**What needs to be done**
What is the number of lines in the data holding the word "Quick"? Give that number by itself.

**Entries taken from a collection**
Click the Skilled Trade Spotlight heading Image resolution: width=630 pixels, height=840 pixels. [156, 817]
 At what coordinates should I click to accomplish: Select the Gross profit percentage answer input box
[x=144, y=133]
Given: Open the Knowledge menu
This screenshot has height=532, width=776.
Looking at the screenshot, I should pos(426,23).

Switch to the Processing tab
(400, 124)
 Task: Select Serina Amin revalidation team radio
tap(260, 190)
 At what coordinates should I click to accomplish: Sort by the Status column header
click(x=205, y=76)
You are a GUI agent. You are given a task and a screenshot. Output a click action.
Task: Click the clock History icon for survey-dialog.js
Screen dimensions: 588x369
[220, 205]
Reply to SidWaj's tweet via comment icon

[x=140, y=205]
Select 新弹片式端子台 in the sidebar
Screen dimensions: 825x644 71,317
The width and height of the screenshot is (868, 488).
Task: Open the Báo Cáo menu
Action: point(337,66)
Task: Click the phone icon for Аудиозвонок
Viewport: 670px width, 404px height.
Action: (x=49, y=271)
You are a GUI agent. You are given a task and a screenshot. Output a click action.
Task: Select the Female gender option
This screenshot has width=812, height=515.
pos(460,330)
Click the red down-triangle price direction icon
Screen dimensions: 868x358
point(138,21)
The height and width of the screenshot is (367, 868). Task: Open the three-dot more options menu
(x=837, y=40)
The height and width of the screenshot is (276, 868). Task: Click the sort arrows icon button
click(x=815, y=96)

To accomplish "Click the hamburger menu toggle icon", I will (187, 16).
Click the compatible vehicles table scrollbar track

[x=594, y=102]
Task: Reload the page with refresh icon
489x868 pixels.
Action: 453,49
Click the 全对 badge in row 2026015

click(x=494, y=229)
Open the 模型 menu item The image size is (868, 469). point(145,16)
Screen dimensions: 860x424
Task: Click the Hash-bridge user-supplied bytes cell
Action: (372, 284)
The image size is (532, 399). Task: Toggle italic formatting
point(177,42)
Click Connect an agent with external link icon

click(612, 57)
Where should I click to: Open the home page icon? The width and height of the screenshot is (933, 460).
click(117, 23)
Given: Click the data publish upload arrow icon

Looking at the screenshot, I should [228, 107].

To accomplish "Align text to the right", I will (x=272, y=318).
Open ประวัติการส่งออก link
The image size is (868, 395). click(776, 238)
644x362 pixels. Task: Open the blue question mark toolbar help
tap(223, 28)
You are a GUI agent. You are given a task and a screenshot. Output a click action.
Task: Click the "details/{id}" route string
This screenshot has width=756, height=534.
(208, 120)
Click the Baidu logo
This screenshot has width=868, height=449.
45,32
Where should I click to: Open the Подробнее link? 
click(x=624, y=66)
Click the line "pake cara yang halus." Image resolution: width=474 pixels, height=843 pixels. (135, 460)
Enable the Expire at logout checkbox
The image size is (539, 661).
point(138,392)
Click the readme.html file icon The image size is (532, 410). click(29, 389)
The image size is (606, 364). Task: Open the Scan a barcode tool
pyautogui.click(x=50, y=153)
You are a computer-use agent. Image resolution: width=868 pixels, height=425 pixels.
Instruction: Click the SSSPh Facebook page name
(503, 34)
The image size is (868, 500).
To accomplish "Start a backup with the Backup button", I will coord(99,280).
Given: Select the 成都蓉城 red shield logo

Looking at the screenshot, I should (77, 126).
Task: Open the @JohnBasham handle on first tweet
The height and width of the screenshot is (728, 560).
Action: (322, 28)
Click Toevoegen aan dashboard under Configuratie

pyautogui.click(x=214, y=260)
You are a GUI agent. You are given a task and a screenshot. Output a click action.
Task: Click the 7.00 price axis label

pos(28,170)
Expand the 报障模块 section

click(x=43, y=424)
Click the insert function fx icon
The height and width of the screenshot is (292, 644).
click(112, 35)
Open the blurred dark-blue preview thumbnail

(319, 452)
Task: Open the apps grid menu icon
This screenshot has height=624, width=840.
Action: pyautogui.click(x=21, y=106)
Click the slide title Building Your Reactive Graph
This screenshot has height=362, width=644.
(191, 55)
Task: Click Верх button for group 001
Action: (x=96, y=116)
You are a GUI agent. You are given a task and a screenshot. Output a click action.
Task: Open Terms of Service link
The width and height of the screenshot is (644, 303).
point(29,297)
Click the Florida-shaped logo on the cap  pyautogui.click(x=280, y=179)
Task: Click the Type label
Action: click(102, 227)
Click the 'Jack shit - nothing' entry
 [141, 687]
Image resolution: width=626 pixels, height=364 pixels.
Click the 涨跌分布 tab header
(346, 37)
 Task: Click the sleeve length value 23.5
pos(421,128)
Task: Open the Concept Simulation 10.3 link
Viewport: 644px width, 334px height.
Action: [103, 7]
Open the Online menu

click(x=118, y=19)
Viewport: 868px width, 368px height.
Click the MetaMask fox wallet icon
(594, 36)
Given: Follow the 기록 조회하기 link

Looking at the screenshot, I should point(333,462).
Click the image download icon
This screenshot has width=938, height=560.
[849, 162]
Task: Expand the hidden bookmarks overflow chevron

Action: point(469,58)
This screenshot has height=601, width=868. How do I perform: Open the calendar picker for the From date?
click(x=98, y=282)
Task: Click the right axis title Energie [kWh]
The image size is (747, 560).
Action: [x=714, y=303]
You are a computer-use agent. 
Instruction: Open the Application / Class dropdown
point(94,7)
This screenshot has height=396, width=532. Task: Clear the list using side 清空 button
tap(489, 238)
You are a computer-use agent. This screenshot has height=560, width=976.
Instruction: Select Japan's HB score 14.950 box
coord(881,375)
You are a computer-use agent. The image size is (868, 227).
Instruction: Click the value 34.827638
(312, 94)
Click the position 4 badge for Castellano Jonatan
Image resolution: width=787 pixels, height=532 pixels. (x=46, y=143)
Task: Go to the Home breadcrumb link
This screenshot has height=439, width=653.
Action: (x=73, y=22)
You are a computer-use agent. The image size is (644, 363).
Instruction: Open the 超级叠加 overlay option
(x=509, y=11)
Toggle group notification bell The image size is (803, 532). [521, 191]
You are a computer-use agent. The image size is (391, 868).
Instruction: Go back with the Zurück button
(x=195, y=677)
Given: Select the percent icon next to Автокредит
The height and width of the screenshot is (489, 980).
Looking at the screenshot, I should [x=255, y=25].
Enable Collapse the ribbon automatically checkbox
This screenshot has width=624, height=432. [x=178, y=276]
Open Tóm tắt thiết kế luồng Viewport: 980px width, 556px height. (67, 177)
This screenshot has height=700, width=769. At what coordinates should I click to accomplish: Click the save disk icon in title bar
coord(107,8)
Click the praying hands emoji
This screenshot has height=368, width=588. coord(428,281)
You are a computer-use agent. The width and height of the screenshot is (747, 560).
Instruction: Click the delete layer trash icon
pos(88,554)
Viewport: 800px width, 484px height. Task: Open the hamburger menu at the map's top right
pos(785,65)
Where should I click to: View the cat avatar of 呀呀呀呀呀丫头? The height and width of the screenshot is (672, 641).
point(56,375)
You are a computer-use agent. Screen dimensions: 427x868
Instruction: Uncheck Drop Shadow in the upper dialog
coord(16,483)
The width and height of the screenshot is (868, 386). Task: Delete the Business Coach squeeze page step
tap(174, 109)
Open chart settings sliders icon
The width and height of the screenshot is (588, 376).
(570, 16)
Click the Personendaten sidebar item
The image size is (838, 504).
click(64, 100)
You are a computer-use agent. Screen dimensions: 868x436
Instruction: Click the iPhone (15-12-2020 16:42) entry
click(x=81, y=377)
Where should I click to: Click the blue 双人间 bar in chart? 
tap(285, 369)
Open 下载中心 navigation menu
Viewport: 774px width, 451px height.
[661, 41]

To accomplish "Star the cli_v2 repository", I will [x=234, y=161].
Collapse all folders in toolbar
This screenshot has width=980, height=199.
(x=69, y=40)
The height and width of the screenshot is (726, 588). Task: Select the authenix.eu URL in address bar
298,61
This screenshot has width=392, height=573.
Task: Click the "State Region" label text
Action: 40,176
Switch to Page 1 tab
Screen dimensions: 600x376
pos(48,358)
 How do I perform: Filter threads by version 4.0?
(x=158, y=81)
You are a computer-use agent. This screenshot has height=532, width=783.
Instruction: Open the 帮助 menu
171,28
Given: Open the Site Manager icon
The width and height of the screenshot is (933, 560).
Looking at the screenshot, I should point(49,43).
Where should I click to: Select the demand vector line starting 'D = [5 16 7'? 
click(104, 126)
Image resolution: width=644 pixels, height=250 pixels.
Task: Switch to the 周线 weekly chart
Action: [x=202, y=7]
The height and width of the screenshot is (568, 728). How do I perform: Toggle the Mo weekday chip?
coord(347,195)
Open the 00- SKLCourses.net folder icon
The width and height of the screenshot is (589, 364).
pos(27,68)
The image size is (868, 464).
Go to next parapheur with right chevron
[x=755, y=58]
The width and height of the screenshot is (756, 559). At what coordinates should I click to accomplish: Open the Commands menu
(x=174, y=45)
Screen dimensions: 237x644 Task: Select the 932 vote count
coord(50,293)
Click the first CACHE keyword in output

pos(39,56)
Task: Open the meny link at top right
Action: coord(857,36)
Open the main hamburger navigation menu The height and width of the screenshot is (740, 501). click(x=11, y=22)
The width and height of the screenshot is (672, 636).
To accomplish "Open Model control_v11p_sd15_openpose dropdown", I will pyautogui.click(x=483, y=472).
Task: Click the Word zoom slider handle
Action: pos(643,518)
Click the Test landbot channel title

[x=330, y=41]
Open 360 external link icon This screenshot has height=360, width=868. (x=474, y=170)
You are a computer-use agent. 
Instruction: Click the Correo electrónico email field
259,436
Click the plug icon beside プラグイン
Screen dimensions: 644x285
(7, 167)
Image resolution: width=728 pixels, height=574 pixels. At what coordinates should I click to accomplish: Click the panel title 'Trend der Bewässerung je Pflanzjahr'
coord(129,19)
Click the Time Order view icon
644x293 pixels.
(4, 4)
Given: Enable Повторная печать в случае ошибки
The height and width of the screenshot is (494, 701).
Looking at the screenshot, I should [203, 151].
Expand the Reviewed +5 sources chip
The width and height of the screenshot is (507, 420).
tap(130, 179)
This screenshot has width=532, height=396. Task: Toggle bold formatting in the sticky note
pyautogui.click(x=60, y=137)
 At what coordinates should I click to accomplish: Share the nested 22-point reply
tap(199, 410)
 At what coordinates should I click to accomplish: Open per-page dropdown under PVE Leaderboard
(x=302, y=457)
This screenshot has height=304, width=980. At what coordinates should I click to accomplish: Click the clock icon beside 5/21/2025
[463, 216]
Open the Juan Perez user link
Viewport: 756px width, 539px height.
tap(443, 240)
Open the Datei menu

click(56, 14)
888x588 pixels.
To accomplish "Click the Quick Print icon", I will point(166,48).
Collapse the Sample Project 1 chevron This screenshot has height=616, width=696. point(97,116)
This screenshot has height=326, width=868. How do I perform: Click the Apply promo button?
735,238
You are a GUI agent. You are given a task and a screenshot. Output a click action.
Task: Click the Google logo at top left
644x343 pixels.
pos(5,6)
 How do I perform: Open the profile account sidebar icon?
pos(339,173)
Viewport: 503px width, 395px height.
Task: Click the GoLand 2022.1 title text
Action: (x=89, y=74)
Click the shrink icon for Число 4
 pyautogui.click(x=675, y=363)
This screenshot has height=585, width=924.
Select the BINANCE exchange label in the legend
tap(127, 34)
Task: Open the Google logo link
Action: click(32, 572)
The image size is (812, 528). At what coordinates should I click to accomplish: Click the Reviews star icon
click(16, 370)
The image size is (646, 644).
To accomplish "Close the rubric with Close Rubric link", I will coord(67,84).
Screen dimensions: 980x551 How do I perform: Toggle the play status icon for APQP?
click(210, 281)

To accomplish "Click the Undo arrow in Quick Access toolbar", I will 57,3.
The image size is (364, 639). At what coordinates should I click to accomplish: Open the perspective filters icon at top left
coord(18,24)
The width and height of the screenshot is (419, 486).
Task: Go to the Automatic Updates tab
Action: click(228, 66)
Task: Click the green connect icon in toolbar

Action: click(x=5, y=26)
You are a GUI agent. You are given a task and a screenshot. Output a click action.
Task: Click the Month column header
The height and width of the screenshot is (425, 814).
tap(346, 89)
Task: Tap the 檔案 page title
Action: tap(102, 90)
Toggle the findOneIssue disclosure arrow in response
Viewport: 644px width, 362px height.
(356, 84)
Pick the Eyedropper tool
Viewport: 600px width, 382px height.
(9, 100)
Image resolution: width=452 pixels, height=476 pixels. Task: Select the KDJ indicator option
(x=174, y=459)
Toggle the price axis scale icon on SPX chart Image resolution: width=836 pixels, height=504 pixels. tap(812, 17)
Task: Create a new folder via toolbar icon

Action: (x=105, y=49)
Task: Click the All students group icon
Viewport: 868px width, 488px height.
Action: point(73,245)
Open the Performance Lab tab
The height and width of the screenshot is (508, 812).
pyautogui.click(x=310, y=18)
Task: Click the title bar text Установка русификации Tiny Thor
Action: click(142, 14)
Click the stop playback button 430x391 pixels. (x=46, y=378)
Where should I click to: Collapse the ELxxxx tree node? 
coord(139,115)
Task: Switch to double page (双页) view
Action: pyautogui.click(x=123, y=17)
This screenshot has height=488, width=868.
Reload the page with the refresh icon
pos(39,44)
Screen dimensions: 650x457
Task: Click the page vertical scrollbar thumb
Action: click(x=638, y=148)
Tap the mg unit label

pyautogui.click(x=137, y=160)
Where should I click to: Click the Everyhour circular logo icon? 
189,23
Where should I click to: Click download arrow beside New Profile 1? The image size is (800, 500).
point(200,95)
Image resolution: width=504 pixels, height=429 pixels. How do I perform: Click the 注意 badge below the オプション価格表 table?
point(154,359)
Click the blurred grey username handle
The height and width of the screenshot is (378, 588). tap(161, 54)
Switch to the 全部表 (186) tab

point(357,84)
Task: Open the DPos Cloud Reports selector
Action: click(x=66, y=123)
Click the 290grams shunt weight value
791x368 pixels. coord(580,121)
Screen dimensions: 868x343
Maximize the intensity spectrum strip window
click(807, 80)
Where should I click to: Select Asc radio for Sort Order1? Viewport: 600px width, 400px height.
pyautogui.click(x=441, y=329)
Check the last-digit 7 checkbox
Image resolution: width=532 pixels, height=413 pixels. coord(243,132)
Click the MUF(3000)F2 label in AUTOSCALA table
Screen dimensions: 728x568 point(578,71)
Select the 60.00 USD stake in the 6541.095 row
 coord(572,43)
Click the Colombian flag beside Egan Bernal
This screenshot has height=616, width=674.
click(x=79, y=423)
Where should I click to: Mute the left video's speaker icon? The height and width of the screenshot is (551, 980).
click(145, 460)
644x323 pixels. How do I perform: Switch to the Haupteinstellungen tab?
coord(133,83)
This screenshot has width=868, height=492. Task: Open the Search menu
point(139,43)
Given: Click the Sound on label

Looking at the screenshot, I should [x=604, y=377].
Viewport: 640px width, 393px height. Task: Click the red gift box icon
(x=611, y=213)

**Answer area**
2